Bullet Bob's Best Shot! Casino Game Strategies

Las Vegas Blackjack

Las Vegas Rules / Multiple Deck

Las Vegas Strip Rules: Dealer must draw to all totals of 16 or less and stand on all totals of 17 to 21. Players may double down on any initial hand and split any pair. All pairs may be split and drawn to like an initial hand, except for Aces. Players get only 1 card on each of the split Aces. Doubling after a split is usually permitted. The same goes for re-splitting. Blackjacks pay 1 1/2 to 1 and insurance on a dealer Ace pays 2 to 1. Downtown Las Vegas Rules: These are the same as the above LV Strip rules except that the dealer draws to a soft 17 and stands on a hard 17 to 21. Also most houses are more restrictive about after split play. The best games with the highest player advantage are usually found on the strip.

Two blackjack strategy charts are shown here. Both strategies use the same statistical information but in different presentation formats. It's not necessary to memorize both charts but you need to know one of the two perfectly. The Condensed Optimal Strategy is the easiest for most to remember and use.
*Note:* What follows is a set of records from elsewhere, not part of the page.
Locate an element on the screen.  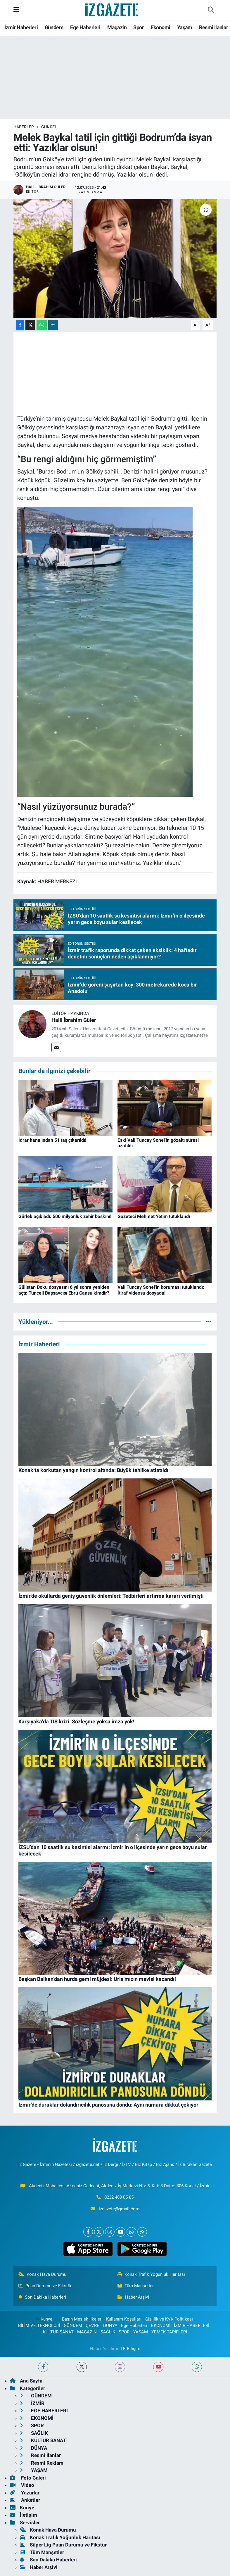
0232 483 05 85 is located at coordinates (119, 2197).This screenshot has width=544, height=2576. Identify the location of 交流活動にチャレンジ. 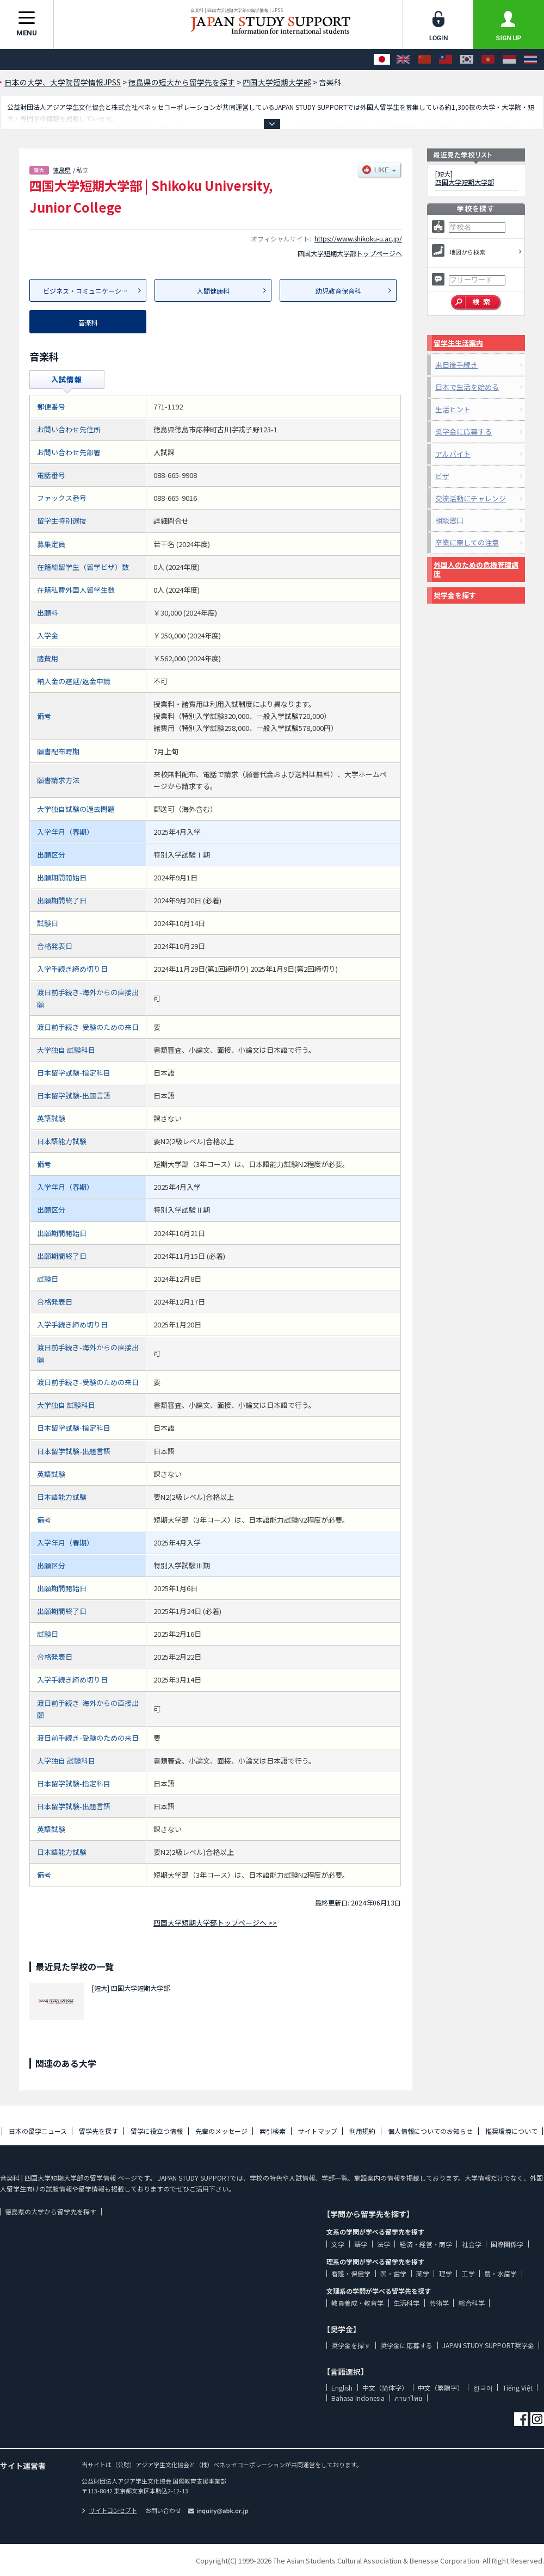
(470, 498). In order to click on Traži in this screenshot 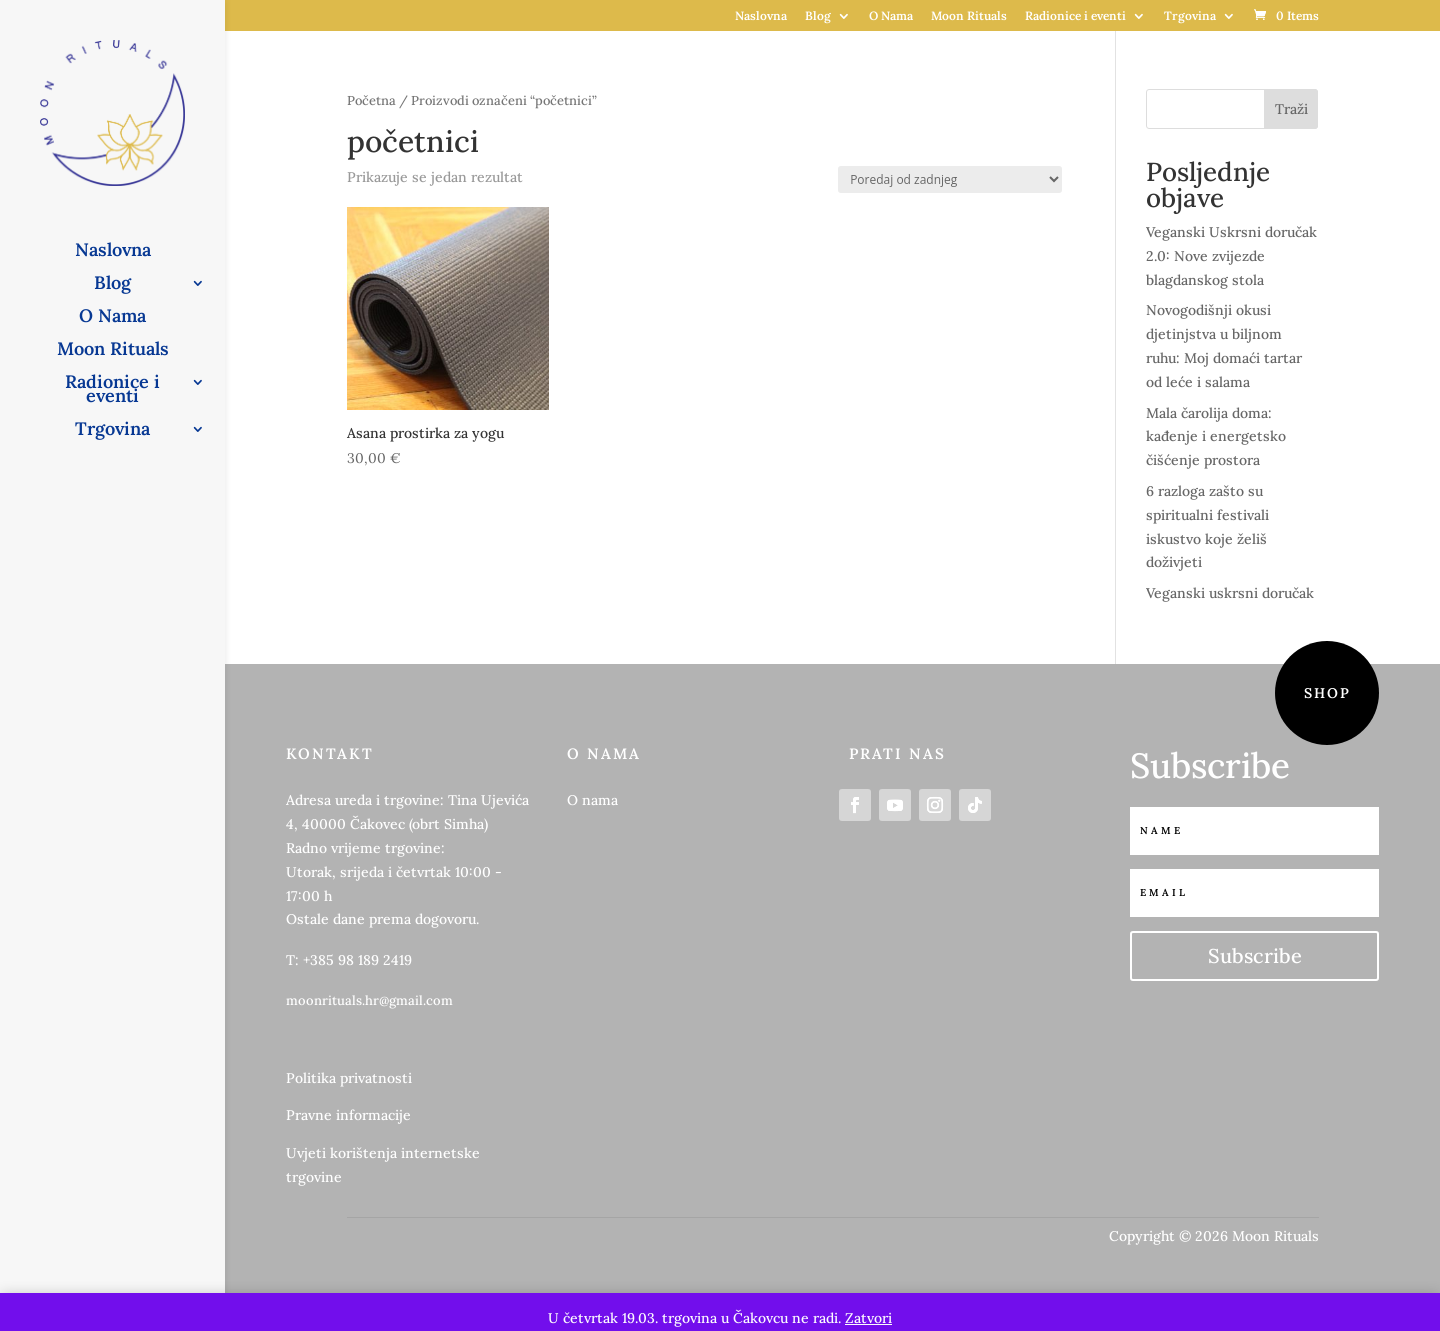, I will do `click(1291, 109)`.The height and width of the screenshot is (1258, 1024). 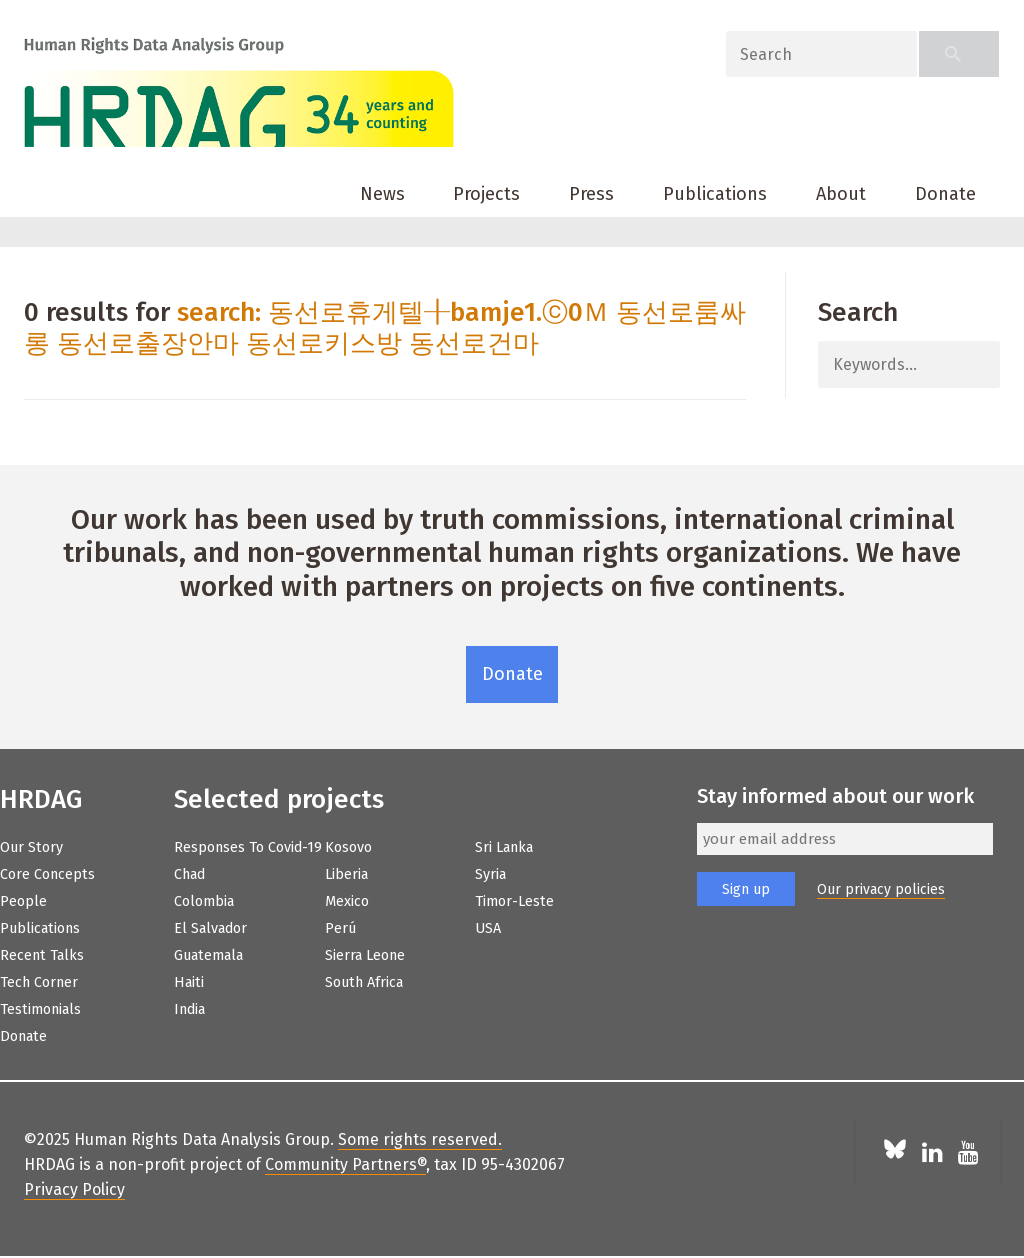 What do you see at coordinates (39, 982) in the screenshot?
I see `Tech Corner` at bounding box center [39, 982].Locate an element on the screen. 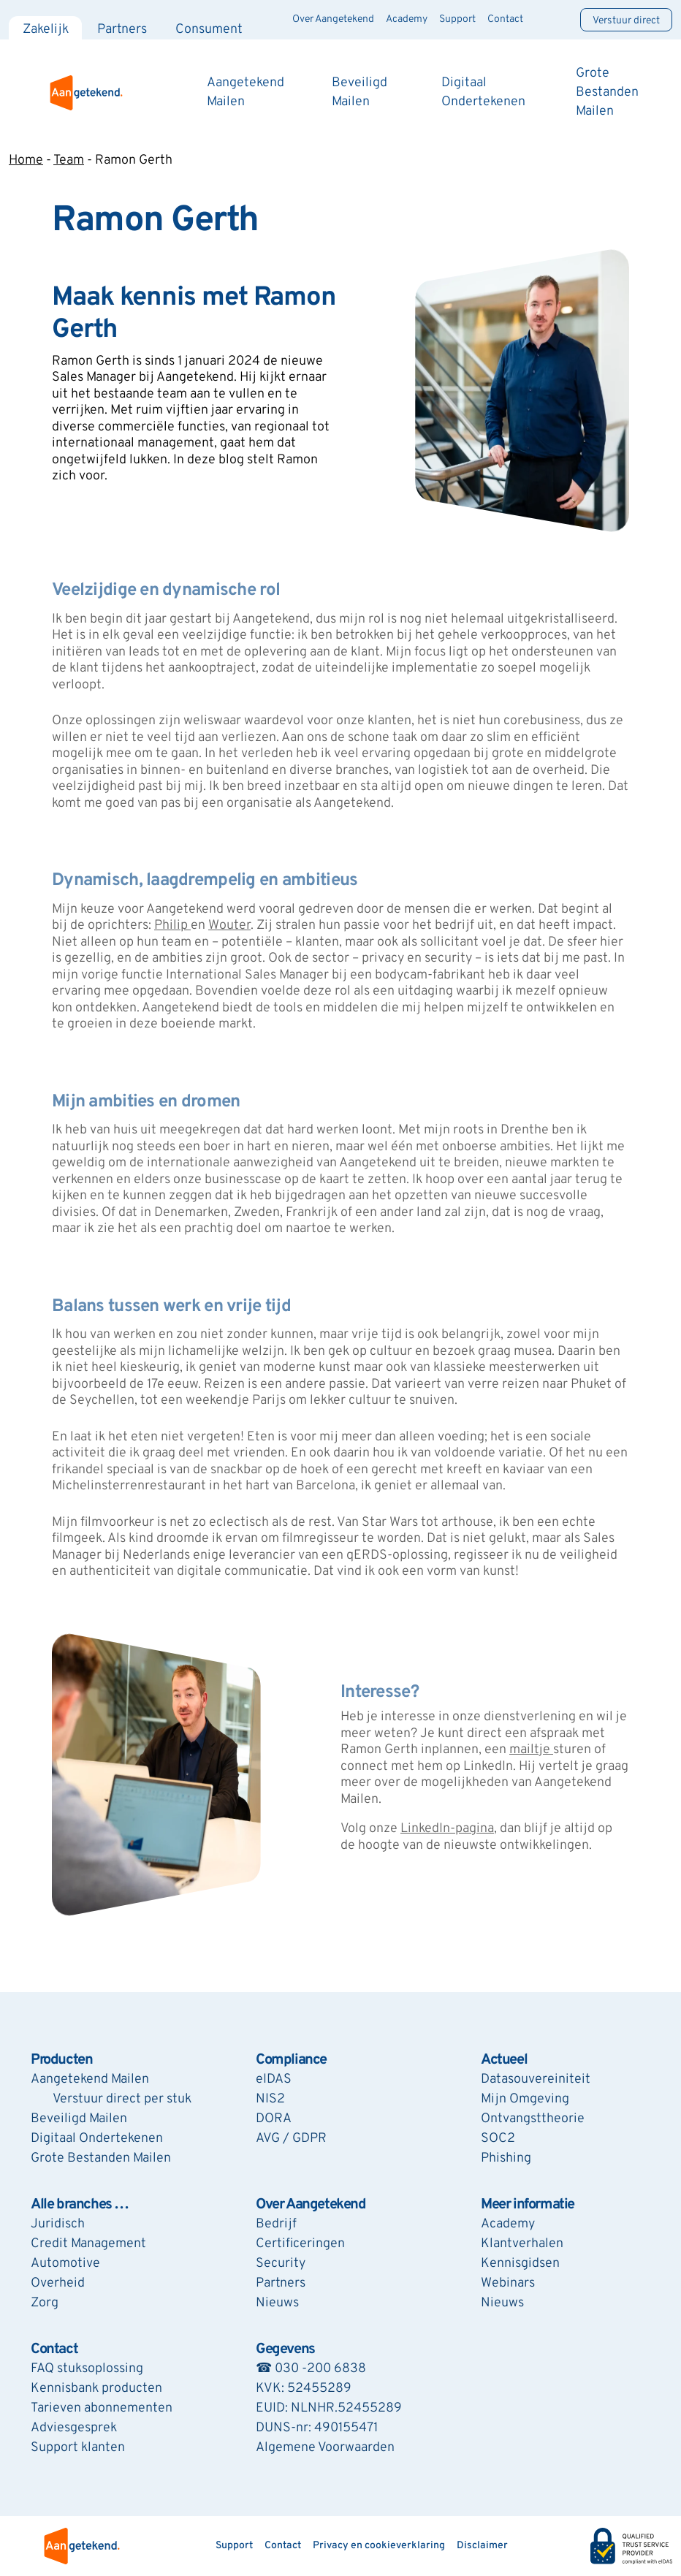 Image resolution: width=681 pixels, height=2576 pixels. Disclaimer is located at coordinates (482, 2545).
Since the player's hand constantly changes as hits are taken, while the dealer's up-card doesn't, the condensed version's focus on the dealer's upcard, rather than the player's hand, gives you much less to have to remember as your hands are being played out.*

*Note: Against some of the lower dealer cards in the condensed chart, an A7 hand is recommended twice (as a down-for-double play and also as a soft total limit). If you are dealt A7, use it for your double. However if instead of a double, you develop a soft draw hand of some sort, use A7 as your soft draw limit.

Vegas Strip Multiple Deck Blackjack Strategy Chart
Condensed Vegas Strip Multiple Deck Blackjack Strategy Chart
About Insurance -

Although casino staff members might offer you a different explanation, Blackjack insurance is nothing more than a side bet that the dealer with an Ace up has 10 in the hole, giving him 21. With normal card distribution, at the 2 to 1 payoff, it is about 8% against you. Not a good bet. However, if you happen to be observant enough to know when the remaining deck has fewer than twice as many non-tens than tens, then it's a good bet. Remember Dustin Hoffman's "Rain Man"? He was very good at that.